Is there any evidence that it actually does what it promised? There's a online blockchain to follow, and we can see that digital currency is changing hands, but that's like every other altcoin out there. The selling point of Ethereum seemed to be its "digital contracts" but has anyone made any significant contracts yet?

The other day, there was a post on HN about a 'simple' example Ethereum contract, but it turned out to rely on lots of validators and oracles that 'would exist in the future'.

So, it's not clear to me that they've delivered on their grandiose promises yet.


That's been fairly clear from the start. Almost anything actually useful needs an oracle, and then you get back to the problem of wait, didn't Bitcoin already solve this problem half a decade ago? Once you get past the marketing you've got a rather faulty and expensive clone of Bitcoin with a fairly sketchy history.


As an Eastern European programmer I'm actually offended by your 'argument'.


The Buttcoin post details the actions of one exchange. In a decentralized system you can't control everybody's actions.

The "premined" coins mostly went to the people who pitched in for the crowdfund. That was open to anyone and well-publicized, and the money went towards Ethereum's development. They hired about thirty people.

The "smart contract" stuff is real working technology, and it's the niftiest thing I've seen since Bitcoin. Ethereum is also the first production implementation of GHOST, which gives the same security with a 15-second block time that Bitcoin's algorithm gets with 10 minutes.
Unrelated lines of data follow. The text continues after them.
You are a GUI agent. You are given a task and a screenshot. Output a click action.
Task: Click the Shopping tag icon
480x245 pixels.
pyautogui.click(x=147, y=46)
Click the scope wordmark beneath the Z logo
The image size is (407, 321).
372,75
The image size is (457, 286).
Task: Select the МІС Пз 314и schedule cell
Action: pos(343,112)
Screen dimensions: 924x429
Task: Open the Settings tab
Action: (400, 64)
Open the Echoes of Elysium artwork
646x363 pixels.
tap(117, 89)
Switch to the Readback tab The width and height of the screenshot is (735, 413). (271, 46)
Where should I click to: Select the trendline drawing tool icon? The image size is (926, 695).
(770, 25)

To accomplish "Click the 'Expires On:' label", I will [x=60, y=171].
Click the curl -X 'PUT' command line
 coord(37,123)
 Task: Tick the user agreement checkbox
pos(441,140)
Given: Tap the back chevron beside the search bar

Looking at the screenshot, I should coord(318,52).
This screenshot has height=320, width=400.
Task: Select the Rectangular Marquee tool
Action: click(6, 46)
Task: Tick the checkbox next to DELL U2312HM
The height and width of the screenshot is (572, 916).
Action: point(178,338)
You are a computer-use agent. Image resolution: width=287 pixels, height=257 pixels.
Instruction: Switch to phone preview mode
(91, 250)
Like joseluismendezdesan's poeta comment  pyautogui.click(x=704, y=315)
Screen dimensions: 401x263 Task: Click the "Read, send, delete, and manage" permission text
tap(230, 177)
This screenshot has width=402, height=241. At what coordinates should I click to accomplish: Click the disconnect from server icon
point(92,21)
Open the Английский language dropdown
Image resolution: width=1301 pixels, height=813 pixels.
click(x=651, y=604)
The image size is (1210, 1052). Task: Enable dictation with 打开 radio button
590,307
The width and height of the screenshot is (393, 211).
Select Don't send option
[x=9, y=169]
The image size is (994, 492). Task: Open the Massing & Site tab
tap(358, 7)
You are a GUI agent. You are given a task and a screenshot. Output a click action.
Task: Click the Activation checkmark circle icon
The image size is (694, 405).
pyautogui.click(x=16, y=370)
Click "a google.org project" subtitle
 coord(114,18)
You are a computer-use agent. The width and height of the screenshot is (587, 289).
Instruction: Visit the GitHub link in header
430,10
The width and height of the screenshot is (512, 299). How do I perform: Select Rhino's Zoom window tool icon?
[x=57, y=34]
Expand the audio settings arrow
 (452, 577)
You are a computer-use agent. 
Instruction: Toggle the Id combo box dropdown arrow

> The "smart contract" stuff is real working technology

As noted above, there's a curious lack of evidence and that the example relies on handwaving https://news.ycombinator.com/item?id=10027569


You can actually download tools and run the contracts, and during the public stress test people posted contracts to the test network.

Not every contract needs external data. A simple crowdfunding app, for example, doesn't need one. Hit the funding target by the deadline, forward to the fundraiser, otherwise return to donors. You can try out several sample contracts by going through the tutorials at ethereum.org.

The only reason oracles are complicated at all is that people don't want to trust them. If you're willing to trust a particular account for some purpose, it's trivial. Trusting a majority vote among several named accounts is also simple. It's the fully decentralized and low-trust solutions that may take some effort, but that's not an issue with Ethereum's core technology.


Looks like word got out about the premine: it's straight-up imploded upon hitting the exchanges, losing 75% in a day and still dropping. http://coinmarketcap.com/currencies/ethereum/ Paycoin 2.0!

(And as soon as it stabilised against Bitcoin, Bitcoin went down $20.)


The first prices were posted while Kraken only allowed a few users to sell (Level-4 verified with collateral). It's not surprising that the price went down when the supply went up.


Graph still flat.

So, when do you predict it will start going up uP UP? Please make a checkable prediction as to this.


Not before there's a convenient gui with a nice collection of apps.


It was sold for 2000 per BTC. Still 10 times higher!